An elite group of investors, “analysts,” daily market commentary, regulations, contracts, and even an app available in an official store—this is what the latest scam powered by artificial intelligence looks like. Described by Check Point Research as the OPCOPRO “Truman Show Scam,” it is not a single phishing attempt but a synthetic world in which every element is designed to reinforce one lie.
The “Truman Show Scam” differs from what we are used to. Instead of malware or crude websites impersonating banks, criminals build a coherent narrative: a community, experts, documents, results, “partnerships,” and even media presence.

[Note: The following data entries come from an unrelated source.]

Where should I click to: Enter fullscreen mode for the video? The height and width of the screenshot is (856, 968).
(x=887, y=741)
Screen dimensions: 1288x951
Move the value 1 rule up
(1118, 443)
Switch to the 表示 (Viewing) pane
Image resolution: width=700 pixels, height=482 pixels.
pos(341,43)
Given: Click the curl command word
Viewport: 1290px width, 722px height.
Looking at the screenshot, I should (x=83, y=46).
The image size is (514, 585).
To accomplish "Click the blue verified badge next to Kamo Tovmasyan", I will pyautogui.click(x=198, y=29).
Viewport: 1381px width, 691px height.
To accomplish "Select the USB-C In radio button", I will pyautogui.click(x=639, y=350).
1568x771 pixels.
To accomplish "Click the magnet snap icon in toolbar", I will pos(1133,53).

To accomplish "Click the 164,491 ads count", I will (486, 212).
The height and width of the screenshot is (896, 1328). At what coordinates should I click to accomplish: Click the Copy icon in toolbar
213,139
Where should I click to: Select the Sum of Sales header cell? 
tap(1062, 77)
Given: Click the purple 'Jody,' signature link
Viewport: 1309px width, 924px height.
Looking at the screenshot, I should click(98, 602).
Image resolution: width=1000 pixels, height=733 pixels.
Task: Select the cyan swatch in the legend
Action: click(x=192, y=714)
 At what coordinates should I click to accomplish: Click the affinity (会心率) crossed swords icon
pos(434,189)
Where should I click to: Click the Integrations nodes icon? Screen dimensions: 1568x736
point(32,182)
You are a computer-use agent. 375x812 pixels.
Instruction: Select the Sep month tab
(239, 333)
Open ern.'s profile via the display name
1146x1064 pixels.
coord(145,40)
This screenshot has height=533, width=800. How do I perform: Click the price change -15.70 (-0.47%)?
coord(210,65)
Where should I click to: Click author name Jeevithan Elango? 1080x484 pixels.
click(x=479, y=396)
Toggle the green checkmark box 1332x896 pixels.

Everything is generated or controlled by the attackers. The victim does not receive a single suspicious message, but is drawn into a series in which every episode is meant to lead to a payment.
How the “Truman Show Scam” works, step by step
The contact begins with SMS messages, messaging apps, or advertisements. The message is simple: an “exclusive program,” “above-average returns,” “limited spots.” The goal is not an immediate transfer, but moving the conversation into a private WhatsApp or Telegram group, where emotions and skepticism are easier to control.
Inside the group, a full performance awaits: “experts” and “participants” converse fluently in the local language, post professional-sounding market commentary, share daily “profits,” amplify enthusiasm, and apply social pressure. There is no criticism and no doubt—only constant positive reinforcement and the sense that “everyone is making money.” This is classic social engineering wrapped in modern tools.
According to security analysts at Check Point, a key twist then appears: the victim receives instructions to install an “official” OPCOPRO app from legitimate app stores. The app does not have to contain malicious code. It is “malicious by design”—often just a WebView, a shell that displays content from a server. There is no real trading, but there are server-generated charts, transactions, and balances. As a result, everything on the phone looks like a genuine investment platform.
After installing the app comes “identity verification” (KYC): an ID card or passport and a selfie or biometric data. Then comes the deposit—via bank transfer or cryptocurrency. In the end, the user loses money and personal data that can be used for further crimes.
Artificial intelligence is not a “gadget” here, but a force multiplier. It makes it possible to scale multilingual conversations, maintain consistent personas without a large human team, automate emotional manipulation, and quickly transfer the scheme between countries and brands. This shifts fraud from “opportunistic hunting” to repeatable systems that industrialize trust-building.
Although it may appear to be “just a consumer scam,” in practice the consequences can extend into organizational security:
- Identity theft facilitates account takeovers: an ID document plus a selfie is a powerful combination for attempts to bypass safeguards (e.g. attacks on account recovery processes, impersonation in contacts with help desks).
- Financial pressure creates insider risk: a person who has lost money and is being intimidated or “pushed” into further payments becomes more susceptible to blackmail and manipulation.
- The phone as the weakest link: an app that looks “normal” and is available in an official store can bypass user vigilance and some corporate controls, while still leading to high-risk actions.
- Social engineering against IT support becomes easier: when attackers have “evidence” (data, documents, a credible backstory), the effectiveness of fraud attempts increases.
How can you defend yourself against the entire fraud ecosystem?
As researchers at Check Point Research emphasize, simply saying “check whether the link looks suspicious” is far from enough. The scam works as a funnel (messenger → group → app → KYC → deposit), so the entire pattern and infrastructure must be considered—not just a single artifact.
Advice for individuals:
- Treat unsolicited “investment opportunities” as inherently risky.
- Verify companies through official registers and regulators, not through chat links.
- Do not send documents and selfies to unknown “KYC” platforms.
- Remember: crypto deposits are practically irreversible.
Advice for companies:
- Increase vigilance around WebView-based financial apps and the entire “ecosystems” built around them.
- Look for clusters of domains and infrastructure linked to apps and campaigns.
- Detect behavioral funnels: chat → app → KYC → payment (often more diagnostic than the code itself).
- Provide employees with an easy way to report incidents if they fall victim—because “shame” and silence increase the risk of secondary abuse.
In the “Truman Show Scam,” the victim is not deceived by a single lie. They are surrounded by lies so tightly that the world appears coherent: an app, a community, experts, results, documents—everything supports one narrative. And since trust can now be mass-produced, security must operate systemically—analyzing behaviors and ecosystems, not just “suspicious files.”